Updated: 12/18/2013 8:35 PM
Created: 12/17/2013 7:48 PM KSTP.com
By: Stephen Tellier
For the most high-profile cases of possible officer misconduct, Minneapolis police officers will no longer investigate their own. Chief Janeé Harteau sent a memo to all of her officers on Monday, announcing the Minnesota Bureau of Criminal Apprehension will take over the department's most serious internal investigations.
The chief's memo makes it clear -- it's an issue of public trust.
We've seen several high-profile cases of alleged officer misconduct recently. Each was handled by the department's own Internal Affairs unit. But now, certain cases will be outsourced to outside investigators.
"It's a big step. It's a huge step for the chief to do that," said Michael Quinn, a former MPD officer who currently helps train officers across the country.
Quinn was a Minneapolis police officer for 24 years and spent two-and-a-half years in the Internal Affairs unit, which investigated officer conduct in the shooting death of Terrance Franklin in May and two officers involved in an altercation in Green Bay in June who have since been terminated.

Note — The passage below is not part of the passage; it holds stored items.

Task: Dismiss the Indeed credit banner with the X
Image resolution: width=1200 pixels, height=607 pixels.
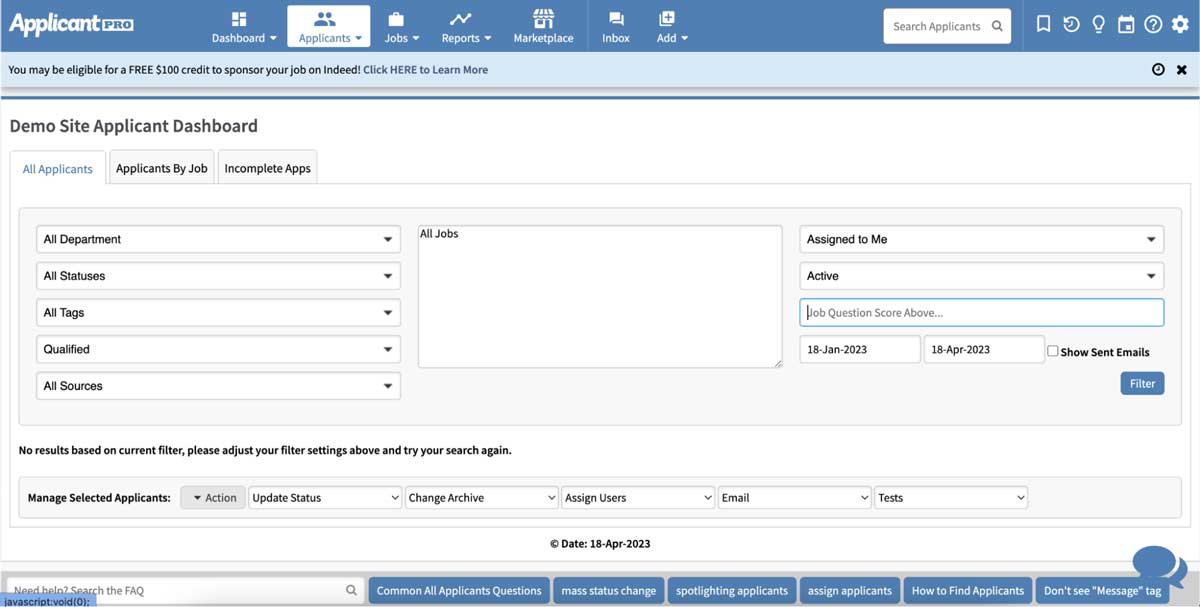Action: pos(1182,69)
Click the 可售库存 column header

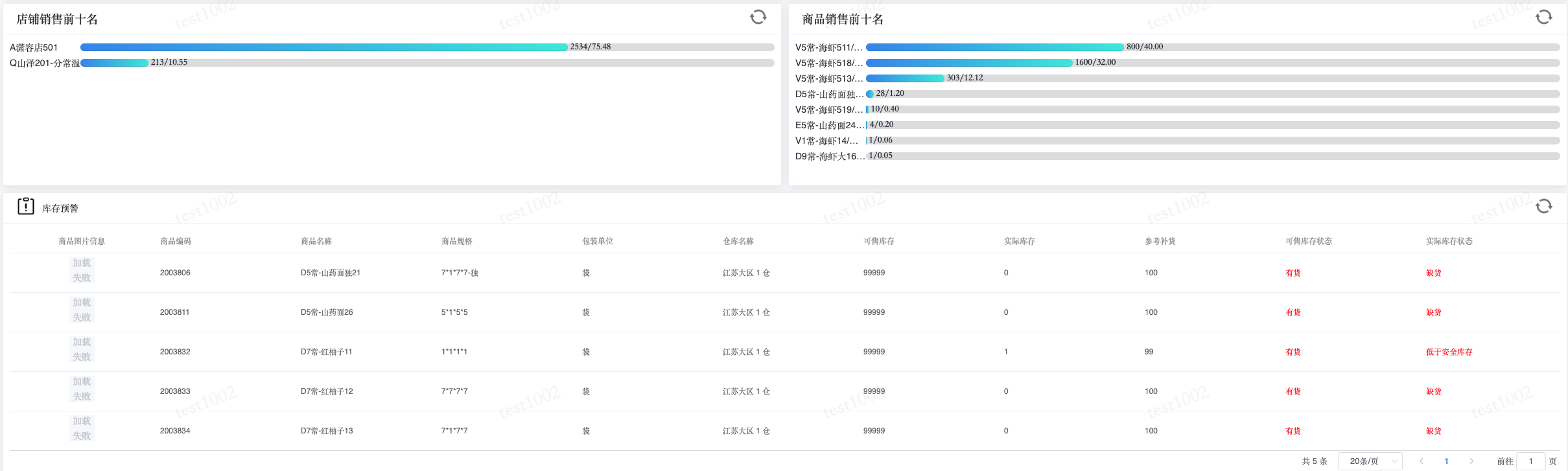(878, 241)
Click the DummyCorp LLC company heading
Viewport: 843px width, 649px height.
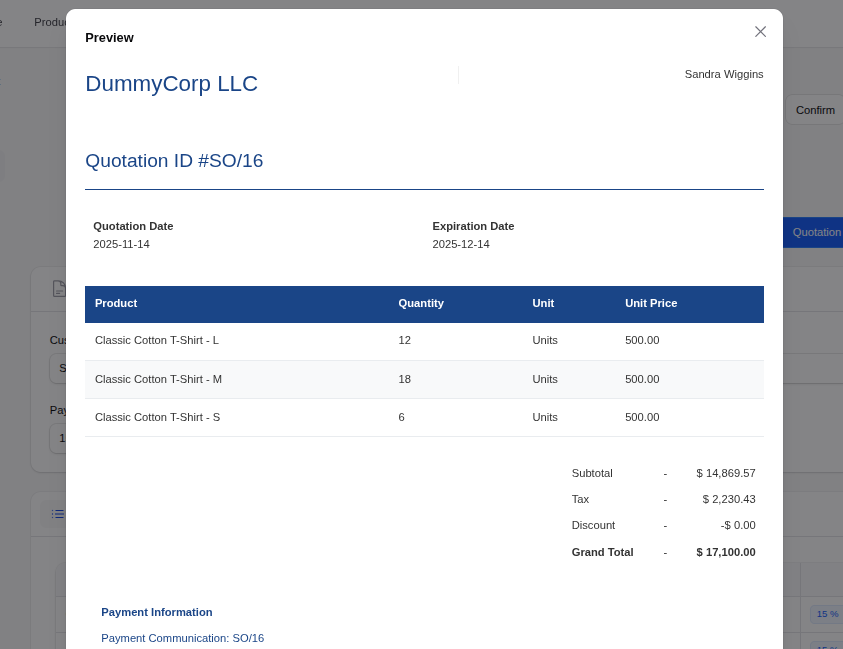coord(171,84)
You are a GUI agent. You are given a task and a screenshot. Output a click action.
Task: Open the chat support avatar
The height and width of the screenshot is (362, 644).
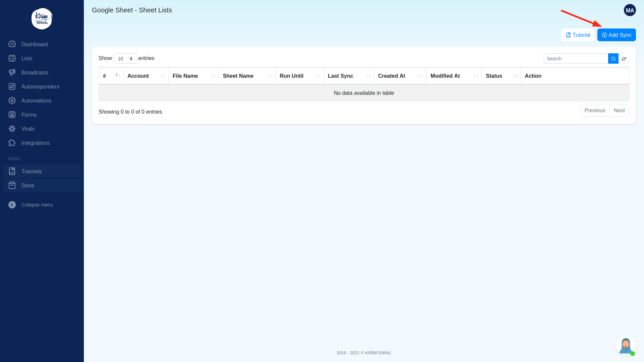click(x=626, y=346)
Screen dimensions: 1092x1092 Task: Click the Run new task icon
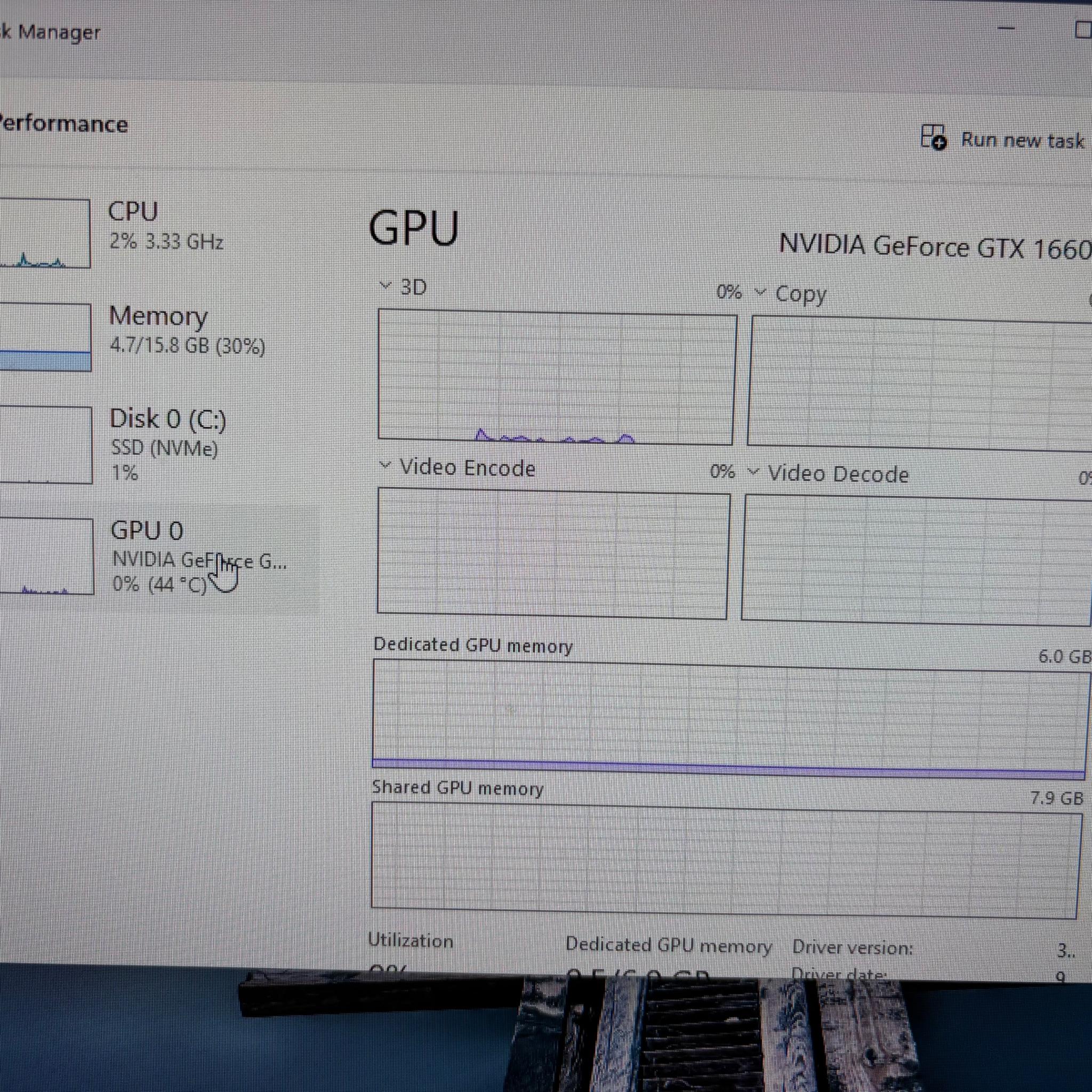[933, 137]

"Most cops want to do this job the right way," Quinn said.
But Quinn said MPD's current system of officers investigating fellow officers tends to favor all officers.
"It's a lot of pressure to just back off a little bit," Quinn said. "It fosters a culture that, as long as there's no complaint, you can get away with it."
In an internal memo sent on Monday, Harteau wrote that she has "full confidence" in her department's investigators, but added, "Unfortunately, the general public does not share this view... I will not put involved officers and their families under unwarranted scrutiny simply because we choose to investigate our own."
So now, the BCA will handle certain internal MPD investigations when an officer uses a firearm and a person is injured, when an officer uses force that causes death or great bodily harm, or when the chief deems it necessary.
Harteau wrote the move will help the department, "continue to increase the public trust."
Quinn said she's right, and has high praise for the BCA.
"They're going to be fair, they're going to be objective and they're going to pursue the leads wherever they go. They aren't going to back off because it looks like they might be getting into something they don't want to talk about," Quinn said.
An MPD spokesperson said the new policy officially took effect on Monday.
The memo does note that the police union does not support the move. 5 EYEWITNESS NEWS reached out the union president, but never heard back.